Two use cases, both real:

Use case A — "Task completion audit" (Sergio Barrera, Lobster)

Detect plans the Maestro update_plan-ed but never closes_plan-ed within 24 h. Defense-in-depth: independent of the model's own self-verification, so it catches both forgotten tasks (model moved on without finishing) and silently failed tasks (failover cascade ended in unrecovered error).

Use case B — "Forgotten task watcher" (David Utrero, CKS)

Same need. We have a working MVP today (scripts/cks-task-completion-audit.sh in our repo) that parses the text log to correlate embedded_run_agent_end isError=true events without a later isError=false for the same runId. It is brittle — one log format change upstream breaks it — and it has zero plan-level granularity (we cannot tell "this was step 3 of a 5-step plan that the model abandoned at step 4").

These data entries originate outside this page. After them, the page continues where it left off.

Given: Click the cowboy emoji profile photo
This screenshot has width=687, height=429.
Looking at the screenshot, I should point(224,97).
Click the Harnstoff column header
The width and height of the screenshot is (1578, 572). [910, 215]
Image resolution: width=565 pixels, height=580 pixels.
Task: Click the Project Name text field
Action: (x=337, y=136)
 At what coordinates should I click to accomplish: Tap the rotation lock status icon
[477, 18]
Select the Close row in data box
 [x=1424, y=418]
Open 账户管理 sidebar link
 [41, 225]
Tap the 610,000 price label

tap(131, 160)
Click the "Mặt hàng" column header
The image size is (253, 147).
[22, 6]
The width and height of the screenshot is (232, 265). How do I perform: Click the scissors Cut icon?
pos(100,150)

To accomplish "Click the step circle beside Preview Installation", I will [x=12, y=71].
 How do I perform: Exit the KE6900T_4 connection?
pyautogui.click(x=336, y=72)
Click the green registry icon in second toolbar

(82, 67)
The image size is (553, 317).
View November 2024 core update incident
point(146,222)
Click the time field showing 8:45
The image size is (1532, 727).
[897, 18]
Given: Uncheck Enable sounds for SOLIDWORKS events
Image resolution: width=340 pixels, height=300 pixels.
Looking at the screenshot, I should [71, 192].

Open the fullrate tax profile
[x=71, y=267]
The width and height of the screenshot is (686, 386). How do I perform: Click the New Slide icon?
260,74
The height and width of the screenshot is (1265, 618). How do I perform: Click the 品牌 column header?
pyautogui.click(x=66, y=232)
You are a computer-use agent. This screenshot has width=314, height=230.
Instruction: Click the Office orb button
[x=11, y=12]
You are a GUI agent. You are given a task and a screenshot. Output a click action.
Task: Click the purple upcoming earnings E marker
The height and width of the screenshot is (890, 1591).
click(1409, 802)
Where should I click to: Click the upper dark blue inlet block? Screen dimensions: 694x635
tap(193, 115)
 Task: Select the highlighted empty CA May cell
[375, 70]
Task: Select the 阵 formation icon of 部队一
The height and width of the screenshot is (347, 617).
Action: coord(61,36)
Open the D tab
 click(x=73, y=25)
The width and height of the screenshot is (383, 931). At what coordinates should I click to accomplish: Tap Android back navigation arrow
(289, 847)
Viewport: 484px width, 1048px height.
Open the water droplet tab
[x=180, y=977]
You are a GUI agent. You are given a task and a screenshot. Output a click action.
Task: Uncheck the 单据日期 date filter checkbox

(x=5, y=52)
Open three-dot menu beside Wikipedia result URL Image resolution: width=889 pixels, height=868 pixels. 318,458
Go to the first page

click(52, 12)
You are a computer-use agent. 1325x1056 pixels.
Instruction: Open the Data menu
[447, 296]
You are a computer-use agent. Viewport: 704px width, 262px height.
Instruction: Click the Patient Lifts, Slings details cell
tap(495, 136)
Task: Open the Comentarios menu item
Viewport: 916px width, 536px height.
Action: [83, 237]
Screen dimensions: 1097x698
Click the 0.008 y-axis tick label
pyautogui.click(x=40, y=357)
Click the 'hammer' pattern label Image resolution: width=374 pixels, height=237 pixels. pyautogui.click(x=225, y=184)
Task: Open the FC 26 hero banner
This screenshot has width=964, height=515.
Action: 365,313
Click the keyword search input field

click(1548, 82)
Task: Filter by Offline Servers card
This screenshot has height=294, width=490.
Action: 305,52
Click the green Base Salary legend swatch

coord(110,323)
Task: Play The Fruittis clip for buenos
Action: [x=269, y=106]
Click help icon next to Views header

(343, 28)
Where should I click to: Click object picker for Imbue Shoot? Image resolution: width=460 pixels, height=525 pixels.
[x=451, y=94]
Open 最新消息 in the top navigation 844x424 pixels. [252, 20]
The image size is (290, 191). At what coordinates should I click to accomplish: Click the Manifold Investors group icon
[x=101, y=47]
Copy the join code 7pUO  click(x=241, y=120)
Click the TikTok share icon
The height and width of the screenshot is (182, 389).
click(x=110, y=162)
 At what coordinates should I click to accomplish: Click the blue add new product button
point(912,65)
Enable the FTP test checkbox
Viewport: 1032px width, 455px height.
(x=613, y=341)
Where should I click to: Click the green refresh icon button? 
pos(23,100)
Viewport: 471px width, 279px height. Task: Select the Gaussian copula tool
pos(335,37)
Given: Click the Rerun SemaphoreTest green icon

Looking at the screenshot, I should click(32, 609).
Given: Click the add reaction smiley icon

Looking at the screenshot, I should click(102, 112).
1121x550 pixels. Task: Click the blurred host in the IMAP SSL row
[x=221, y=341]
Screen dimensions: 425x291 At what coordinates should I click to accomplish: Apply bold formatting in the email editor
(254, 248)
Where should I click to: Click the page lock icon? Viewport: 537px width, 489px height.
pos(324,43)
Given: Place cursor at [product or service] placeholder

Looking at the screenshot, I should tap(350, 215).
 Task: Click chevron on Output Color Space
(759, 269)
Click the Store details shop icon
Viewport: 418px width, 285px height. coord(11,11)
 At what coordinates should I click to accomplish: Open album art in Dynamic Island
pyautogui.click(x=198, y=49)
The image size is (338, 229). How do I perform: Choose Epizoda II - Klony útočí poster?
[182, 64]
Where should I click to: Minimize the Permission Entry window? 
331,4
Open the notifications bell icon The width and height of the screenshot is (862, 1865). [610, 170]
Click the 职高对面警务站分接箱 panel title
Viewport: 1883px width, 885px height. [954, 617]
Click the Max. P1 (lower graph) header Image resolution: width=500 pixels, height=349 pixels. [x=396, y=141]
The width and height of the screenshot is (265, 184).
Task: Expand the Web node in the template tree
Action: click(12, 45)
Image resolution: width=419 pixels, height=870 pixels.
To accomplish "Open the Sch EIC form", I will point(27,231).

A canonical event stream would let both of us drop the brittle parsers and rely on a stable contract.


Proposed shape

A new boolean config flag, default false:

{
  "events": {
    "emit": {
      "plan": true        // emit plan/session lifecycle events to events.jsonl
    }
  }
}

When true, the gateway publishes events of kind: "plan" to /var/log/openclaw-events.jsonl at the same persistence point that the skill events use, alongside their existing emission paths. Concretely something like:

{"ts":"2026-04-28T07:38:11Z","kind":"plan","event":"update_plan","plan_id":"plan_a1b2c3","steps":4,"agent":"main"}
{"ts":"2026-04-28T07:38:14Z","kind":"plan","event":"sessions_spawn","plan_ref":"plan_a1b2c3","leaf":"cks-dev","subagent_id":"a5076e18-37e7-4414-a716-79e3954ea428"}
{"ts":"2026-04-28T07:38:42Z","kind":"plan","event":"sessions_yield","plan_ref":"plan_a1b2c3","subagent_id":"a5076e18-37e7-4414-a716-79e3954ea428","result":"ok","duration_ms":28032}
{"ts":"2026-04-28T07:39:05Z","kind":"plan","event":"agent_final_response","closes_plan":"plan_a1b2c3","status":"ok"}

Field naming follows what already exists in dist/ (we'd take whatever you actually use internally) — the important contract is: every plan emits an open event with a plan_id, every spawn carries plan_ref, every yield carries plan_ref + outcome, and every plan terminates with exactly one closes_plan: <plan_id> event (or an explicit timeout/abort event if the gateway gives up on a plan).


Trade-offs

We see one real concern and two non-concerns:

  • Volume. A single plan with 4 steps generates ≥5 events (1 update_plan + 4 spawn + 4 yield + 1 close in the worst case). For our deployments this is fine — events.jsonl already rotates daily and gzips after 1 day. For larger fleets we'd suggest also exposing events.emit.plan.sample: 1.0 (or similar) so operators can sample. Optional, can come in a follow-up.
  • Schema churn. We're aware the planner internals may still evolve. A v0/experimental flag would already unblock both of us; we are happy to track field renames behind a major-version bump.
  • Performance. Negligible compared to the actual model calls. The events sink already absorbs ~250 events/day in our setup with no measurable overhead.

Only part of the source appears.